Tuesday, January 17, 2006

The Military Industrial Complex

(This one isn't about me)

On the Daily Show tonight, Jon Stewart interviewed Eugene Jarecki who has made a film called "Why We Fight". The film is an examination of why we go to war. In the film he quotes a speech made by Dwight D. Eisenhower that was made three days before he finished his second term as President of the US. For those of you who don't know much about Eisenhower, he was the mastermind behind the D-Day landings and was the supreme commander of the allied forces in their attempt to defeat Hitler. So a man with a lot of background in the armed forces, and one who had been initmately involved with them for fifty years.

In the speech, made in 1960 he makes the following extraordinary warning about the Military Industrial Complex (indeed, I think he coined the phrase):

"Until the latest of our world conflicts, the United States had no armaments industry. American makers of plowshares could, with time and as required, make swords as well. But now we can no longer risk emergency improvisation of national defense; we have been compelled to create a permanent armaments industry of vast proportions. Added to this, three and a half million men and women are directly engaged in the defense establishment. We annually spend on military security more than the net income of all United States corporations.

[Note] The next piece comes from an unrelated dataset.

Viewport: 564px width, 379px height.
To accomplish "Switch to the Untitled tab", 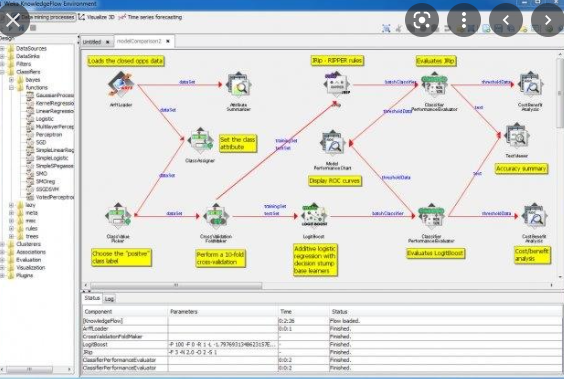I will coord(92,42).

This conjunction of an immense military establishment and a large arms industry is new in the American experience. The total influence -- economic, political, even spiritual -- is felt in every city, every State house, every office of the Federal government. We recognize the imperative need for this development. Yet we must not fail to comprehend its grave implications. Our toil, resources and livelihood are all involved; so is the very structure of our society."

The next bit is particularly astonishing for a man in his position to declare:

"In the councils of government, we must guard against the acquisition of unwarranted influence, whether sought or unsought, by the military industrial complex. The potential for the disastrous rise of misplaced power exists and will persist.

We must never let the weight of this combination endanger our liberties or democratic processes. We should take nothing for granted. Only an alert and knowledgeable citizenry can compel the proper meshing of the huge industrial and military machinery of defense with our peaceful methods and goals, so that security and liberty may prosper together."